I am trying to drill one inch diameter holes into the ends of the vertical pieces for a trestle leg assembly but I am having a very difficult time getting the holes straight 90 degrees? I am using a benchtop drill press which I twisted around to get clearance but it is clearly not up to the task. The Forstner bit is having a difficult time drilling into the end grain and keeps going askew so I can't get the holes straight.
Is there a self centering jig available for drilling large dowel holes like this? 
Alternatively is there someone on this wonderful site who has already designed something like this at home? I have a feeling there is.
Please and thanks.
See the diagrams.


----------



## GeorgeC (Jul 30, 2008)

I do not understand why a SHARP forstner bit would not do the job.

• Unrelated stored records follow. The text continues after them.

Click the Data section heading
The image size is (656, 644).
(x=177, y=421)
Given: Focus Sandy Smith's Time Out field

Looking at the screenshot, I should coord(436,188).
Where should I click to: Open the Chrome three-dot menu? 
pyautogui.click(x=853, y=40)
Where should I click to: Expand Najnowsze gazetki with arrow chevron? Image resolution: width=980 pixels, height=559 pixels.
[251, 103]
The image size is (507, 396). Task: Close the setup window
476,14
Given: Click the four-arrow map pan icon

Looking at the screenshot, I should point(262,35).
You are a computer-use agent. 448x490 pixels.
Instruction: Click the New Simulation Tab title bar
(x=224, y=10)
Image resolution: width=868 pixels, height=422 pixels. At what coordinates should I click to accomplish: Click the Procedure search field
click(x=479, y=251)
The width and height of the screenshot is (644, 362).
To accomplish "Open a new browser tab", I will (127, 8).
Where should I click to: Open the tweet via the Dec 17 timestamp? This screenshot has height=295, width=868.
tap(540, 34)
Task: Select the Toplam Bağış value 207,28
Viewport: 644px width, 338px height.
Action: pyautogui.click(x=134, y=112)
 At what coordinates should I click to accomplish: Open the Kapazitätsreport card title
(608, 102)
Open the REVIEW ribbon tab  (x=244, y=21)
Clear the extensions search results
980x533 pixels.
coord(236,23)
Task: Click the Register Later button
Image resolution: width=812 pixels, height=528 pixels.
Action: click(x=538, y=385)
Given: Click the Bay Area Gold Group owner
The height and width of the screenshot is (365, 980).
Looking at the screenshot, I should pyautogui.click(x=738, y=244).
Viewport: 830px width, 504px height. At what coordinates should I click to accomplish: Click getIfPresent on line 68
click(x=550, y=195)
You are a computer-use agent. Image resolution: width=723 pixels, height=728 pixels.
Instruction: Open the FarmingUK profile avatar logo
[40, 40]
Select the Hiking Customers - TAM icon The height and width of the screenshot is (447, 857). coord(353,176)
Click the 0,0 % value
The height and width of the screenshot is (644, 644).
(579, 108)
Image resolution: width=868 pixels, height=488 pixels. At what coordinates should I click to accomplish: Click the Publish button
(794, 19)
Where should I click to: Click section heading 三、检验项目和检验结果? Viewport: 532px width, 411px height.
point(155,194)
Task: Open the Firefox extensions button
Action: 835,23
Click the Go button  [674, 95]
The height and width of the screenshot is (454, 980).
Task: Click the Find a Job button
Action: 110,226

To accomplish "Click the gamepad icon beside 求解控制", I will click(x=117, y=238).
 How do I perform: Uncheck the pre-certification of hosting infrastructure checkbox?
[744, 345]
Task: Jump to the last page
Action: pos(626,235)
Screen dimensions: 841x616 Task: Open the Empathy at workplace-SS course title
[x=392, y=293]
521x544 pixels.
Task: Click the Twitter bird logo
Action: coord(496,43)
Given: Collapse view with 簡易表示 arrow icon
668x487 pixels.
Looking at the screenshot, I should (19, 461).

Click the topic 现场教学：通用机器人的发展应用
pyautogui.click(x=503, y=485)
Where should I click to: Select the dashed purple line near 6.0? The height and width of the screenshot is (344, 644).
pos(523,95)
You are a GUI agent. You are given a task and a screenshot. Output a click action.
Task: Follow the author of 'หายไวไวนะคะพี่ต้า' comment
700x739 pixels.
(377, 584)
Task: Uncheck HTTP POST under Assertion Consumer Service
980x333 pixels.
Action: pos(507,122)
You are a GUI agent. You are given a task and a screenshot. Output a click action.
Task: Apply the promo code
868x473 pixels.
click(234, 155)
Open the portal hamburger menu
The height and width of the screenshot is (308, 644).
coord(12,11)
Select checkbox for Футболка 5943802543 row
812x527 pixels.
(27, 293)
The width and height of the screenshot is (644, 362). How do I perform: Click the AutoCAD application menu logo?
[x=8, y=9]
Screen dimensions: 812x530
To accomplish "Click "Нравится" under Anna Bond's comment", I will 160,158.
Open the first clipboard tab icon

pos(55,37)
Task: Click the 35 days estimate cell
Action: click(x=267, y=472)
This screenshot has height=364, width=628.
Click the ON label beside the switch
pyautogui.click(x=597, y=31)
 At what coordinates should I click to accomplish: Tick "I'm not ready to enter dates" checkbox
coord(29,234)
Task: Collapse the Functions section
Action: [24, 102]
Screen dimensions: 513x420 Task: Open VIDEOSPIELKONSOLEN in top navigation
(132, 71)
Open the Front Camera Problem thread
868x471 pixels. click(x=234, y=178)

That is what I would use. 

You sure it is the bit that is the problem and not the drill press?

George


----------



## Trav (May 30, 2011)

Are you clamping the boards in place?


Also I see you have a through mortise an tenon on your sketch, if your ability allows you to do that, have you considered doing mortise and tenon joints instead of dowels? Or maybe bridal joints


----------



## was2ndlast (Apr 11, 2014)

Just a newbie here but I think the 90 is tough because there are so many spots in your drill setup that can go askew that it's tough to get a good 90 reference on all of them (the drill press table and floor and the block/piece of wood and floor). For drilling into long pieces I've seen people put the drill press on its side and tilt the table 90 degrees. Then you only have to get a parallel reference between table and bit which might be easier.


----------



## fire65 (Apr 27, 2013)

They covered it. Drill press set up properly, fence set up, clamp the board and a good bit, preferably a forster.


----------



## Bluefilosoff (Mar 25, 2013)

Got it figured out. I had not clamped the work piece to the drill table to integrate the whole process so was basically pushing with no backing. Doh! Hey I am learning but very slowly. The mortise will be a tusk with a counterbore key to join the stretcher to the verticals. I did consider mortise and tenon for the Trestle pieces however this is a first effort and I am working with a limited amount of material which has been salvaged so did not feel confident enough to try those types of joints yet. Next table will get the full M and T treatment. Thanks all.

Additionally, I kind of was trying to do ersatz Dominos. Would that be strong enough? Now I am having second thoughts, and on and on, it never ends. Ha ha.


----------